Vaticano abre julgamento por vazamento de documentos confidenciais

Trata-se da primeira vez que o menor Estado do mundo processa dois jornalistas, o que foi classificado pela imprensa italiana como uma ''nova Inquisição''
Da AFP
Publicado em 24/11/2015 às 8:55
Trata-se da primeira vez que o menor Estado do mundo processa dois jornalistas, o que foi classificado pela imprensa italiana como uma ''nova Inquisição'' Foto: Foto: AFP


O Vaticano inaugura nesta terça-feira (24) o julgamento contra cinco pessoas, entre elas dois jornalistas italianos e um padre espanhol, acusadas de divulgar documentos confidenciais sobre a malversação de fundos e gastos excessivos da Santa Sé.

O julgamento acontecerá na sala do tribunal do Vaticano na presença da imprensa e terá poucas audiências.

Os dois jornalistas, Gianluigi Nuzzi e Emiliano Fittipaldi, autores de livros sobre a corrupção na Cúria Romana, lançados em 5 de novembro, são acusados de divulgação ilícita de documentos confidenciais.

Trata-se da primeira vez que o menor Estado do mundo processa dois jornalistas, o que foi classificado pela imprensa italiana como uma "nova Inquisição".

Além dos dois jornalistas, serão julgados o padre espanhol Lucio Ángel Vallejo Balda, de 54 anos, a consultora italiana Francesca Immacolata Chaouqui, de 34 anos, e um colaborador de Vallejo, Nicola Maio, de 37 anos, acusados de "formação de quadrilha" com o objetivo de divulgar notícias e documentos que afetam os interesses da Santa Sé.
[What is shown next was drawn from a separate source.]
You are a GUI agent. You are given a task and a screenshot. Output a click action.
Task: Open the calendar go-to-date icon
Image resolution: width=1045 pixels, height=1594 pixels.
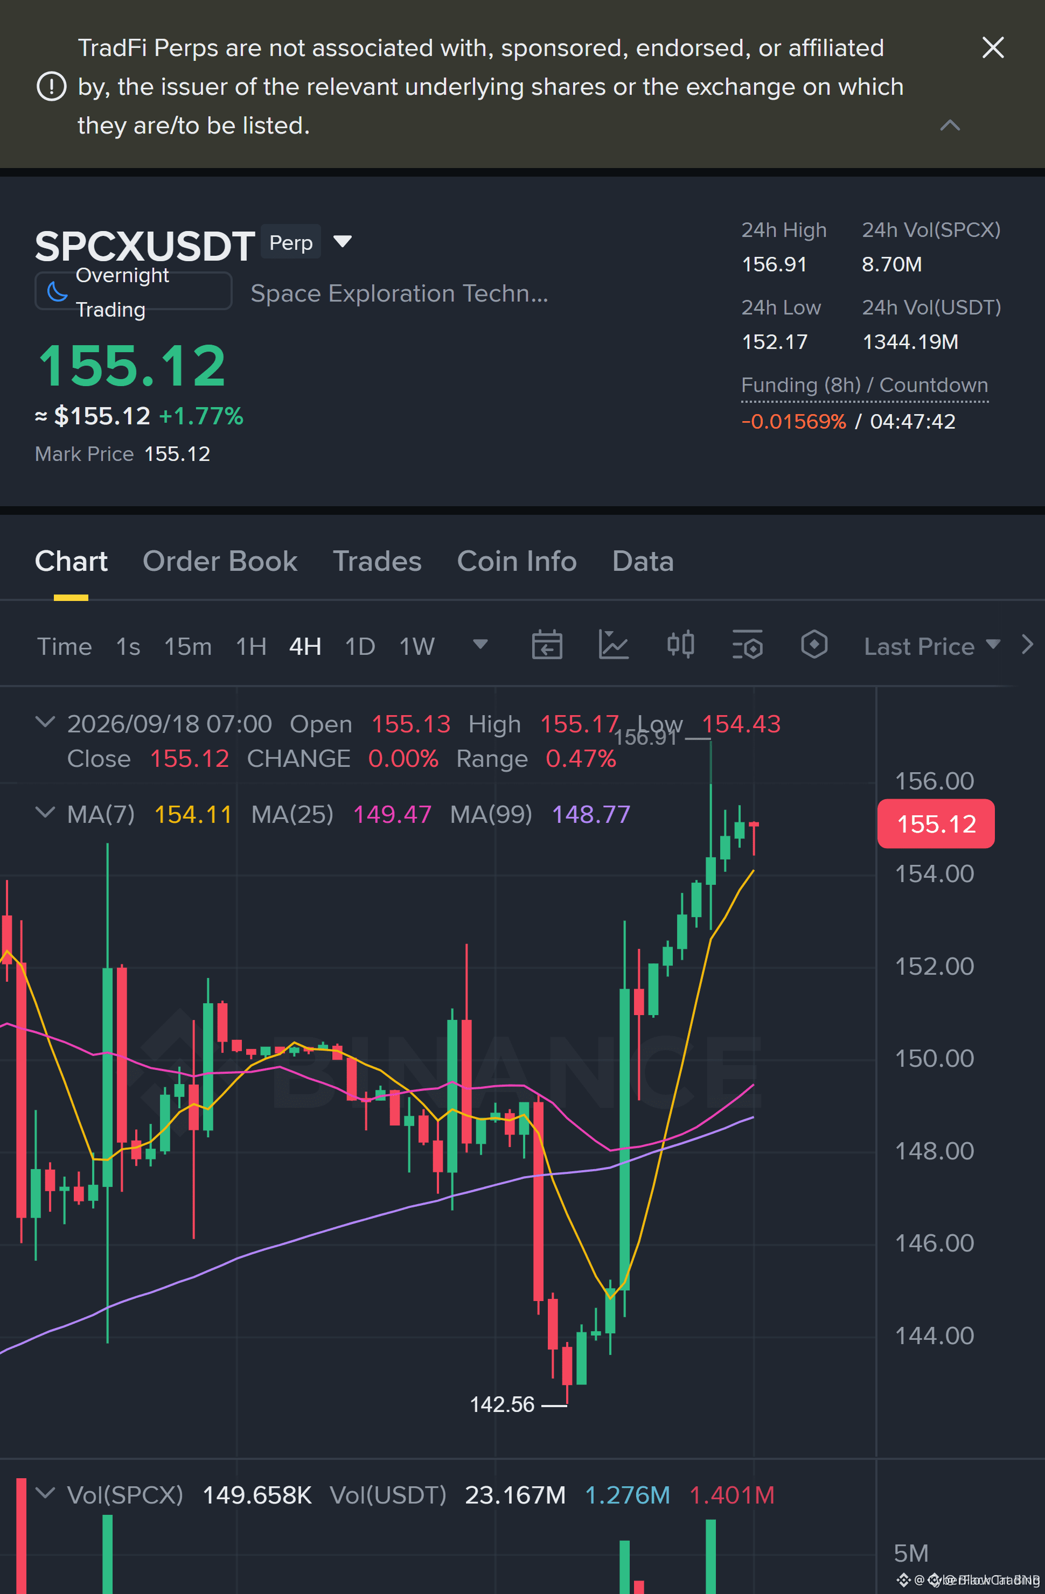pos(547,646)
A divulgação de documentos reservados "contra a segurança do Estado" é um delito introduzido pelo papa Francisco em julho de 2013 e é castigado com uma pena de quatro a oito anos de prisão.

Vallejo Balda, membro da Opus Dei e que foi secretário da extinta Comissão de Estudo sobre a Organização das Estruturas Econômicas e Administrativas da Santa Sé (COSEA), de onde provém a maior parte dos documentos vazados, é o único dos acusados que se encontra, desde 2 de novembro, sob detenção em uma cela dentro do Vaticano.

Os dois livros revelaram casos de corrupção, os desperdícios e malversações na Cúria Romana e se basearam em documentos, gravações, e-mails, atas de reuniões e fotos subtraídas dos arquivos do Vaticano.

Ao contrário de quando explodiu, em 2012, o escândalo conhecido como 'Vatileaks', sob o pontificado de Bento XVI, os documentos não foram roubados do escritório do pontífice por seu mordomo e sim vazados pelas pessoas designadas pelo próprio Francisco para reformar as finanças católicas.

O mordomo de Bento XVI, Paolo Gabriele, foi sentenciado a 18 meses de prisão e depois foi indultado pelo mesmo pontífice antes que este renunciasse ao cargo.

Nuzzi, jornalista de TV, é o mesmo autor de "Sua Santidade: as cartas secretas de Bento XVI", um livro que compila as cartas pessoais do pontífice roubadas pelo ex-mordomo. 

Na ocasião, Nuzzi não foi julgado porque então o delito não existia no Código Penal vigente no Vaticano. 

Lei de imprensa

A Organização para a Segurança e Cooperação na Europa (OSCE), da qual a Santa Sé é membro, pediu na segunda-feira ao Vaticano que retire as acusações contra os jornalistas, afirmando que eles têm direito de cobrir temas de interesse público e de proteger suas fontes.

Depois de negar-se na semana passada a comparecer ante a polícia do Vaticano, Nuzzi anunciou na segunda-feira em um comunicado que assistiria a audiência, apesar de o Vaticano não ter leis que garantam a liberdade de imprensa e proteção das fontes.

"Vazar documentos é algo constante em toda democracia", se defendeu Fittipaldi, da revista L'Espresso, que também ficou de comparecer ao tribunal.

"Achei que iam investigar os acusados de atividades delituosas, não as pessoas que denunciaram os delitos", comentou em uma coletiva de imprensa.